Data extracts —
▼▼▼
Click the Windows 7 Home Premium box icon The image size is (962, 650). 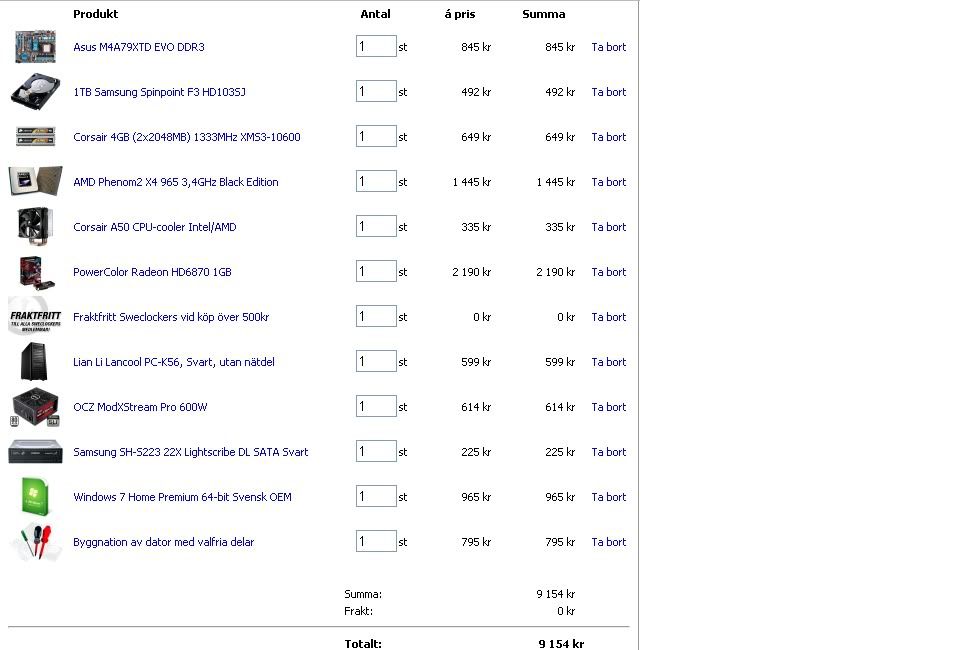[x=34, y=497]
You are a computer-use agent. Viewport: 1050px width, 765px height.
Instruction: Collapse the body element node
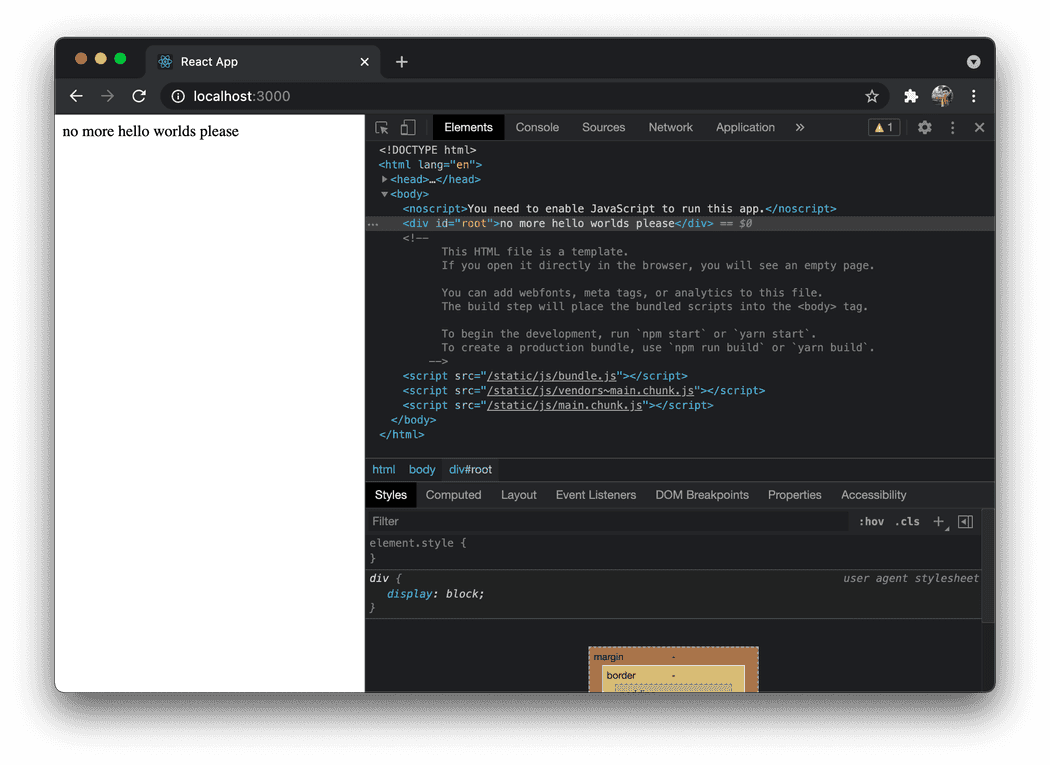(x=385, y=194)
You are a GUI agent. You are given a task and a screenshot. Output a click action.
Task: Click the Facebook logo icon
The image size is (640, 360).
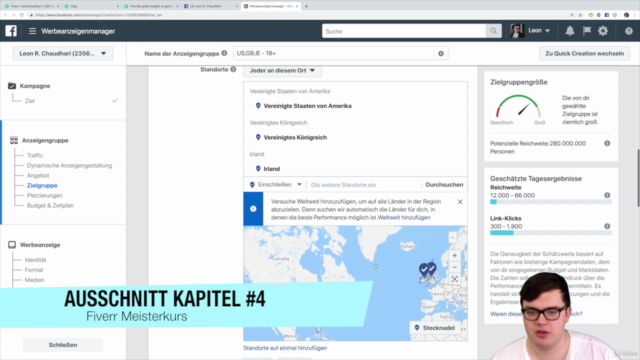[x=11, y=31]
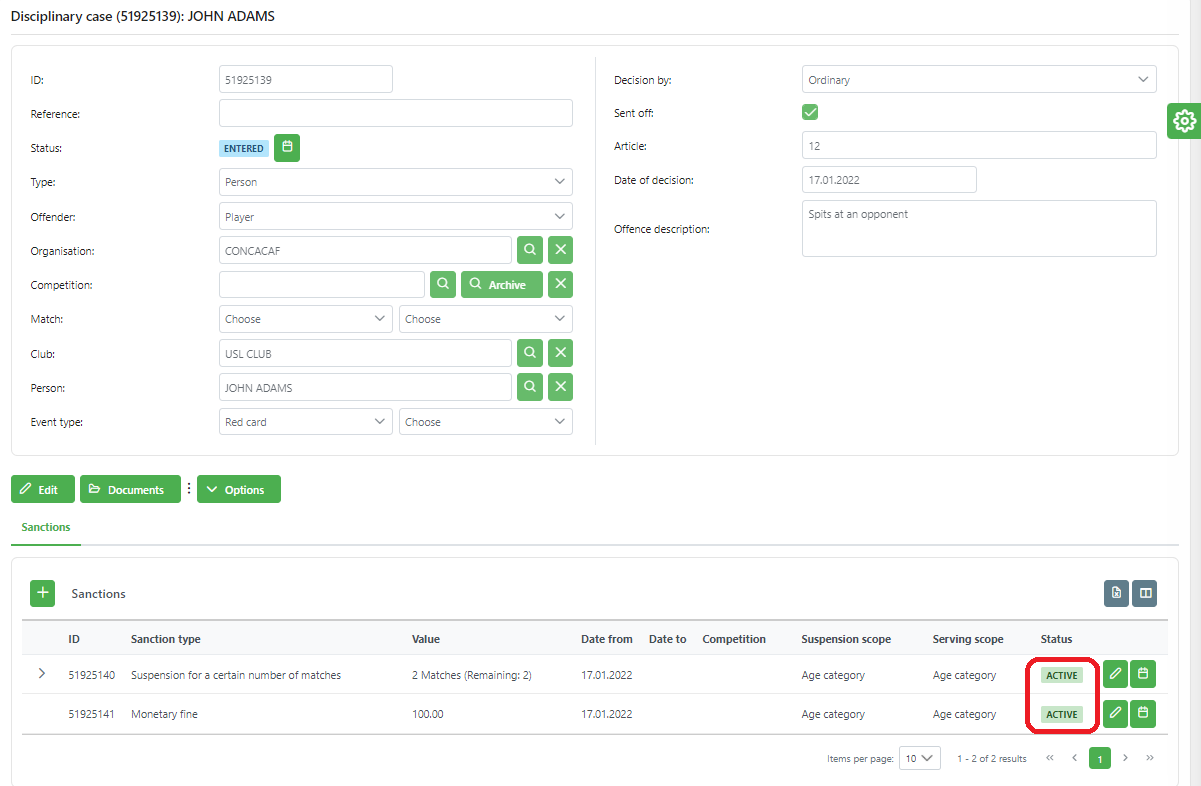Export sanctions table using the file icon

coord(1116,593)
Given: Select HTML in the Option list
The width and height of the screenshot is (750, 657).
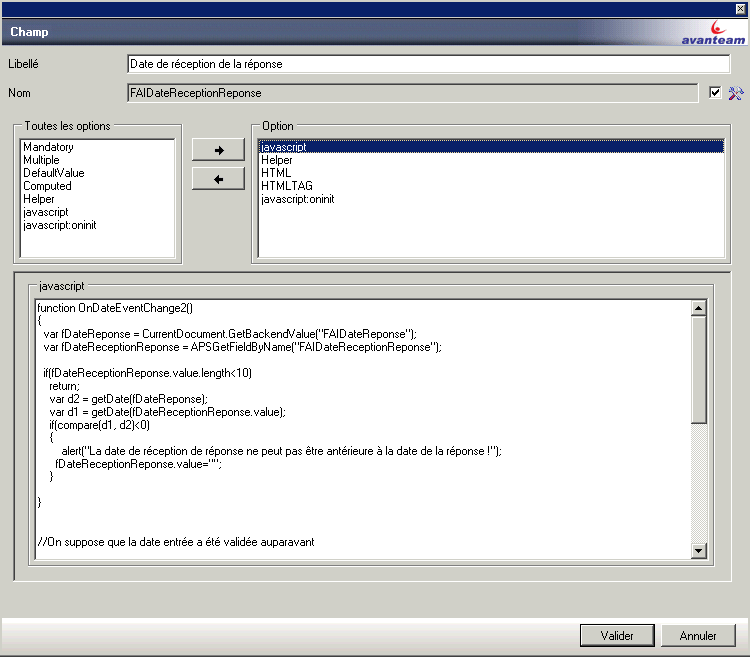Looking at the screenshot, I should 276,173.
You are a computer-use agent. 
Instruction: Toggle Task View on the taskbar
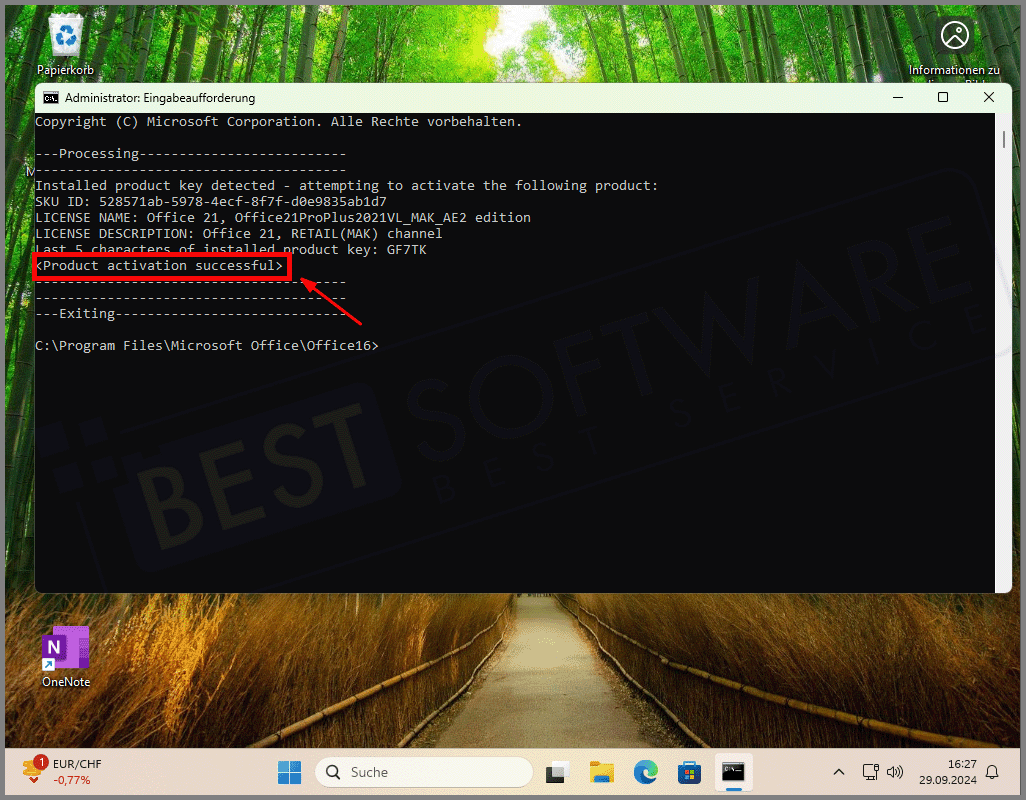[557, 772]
▲▲▲
▼▼▼
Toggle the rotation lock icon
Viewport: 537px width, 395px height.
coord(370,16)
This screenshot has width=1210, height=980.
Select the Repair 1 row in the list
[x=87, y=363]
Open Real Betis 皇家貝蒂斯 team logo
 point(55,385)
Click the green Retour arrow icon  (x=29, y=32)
▲▲▲
What is being asked —
Report every line above that has the string "computer" in it.

Reply to the task —
You are a computer-use agent. Viewport: 1050px width, 765px height.
You are a computer-use agent. 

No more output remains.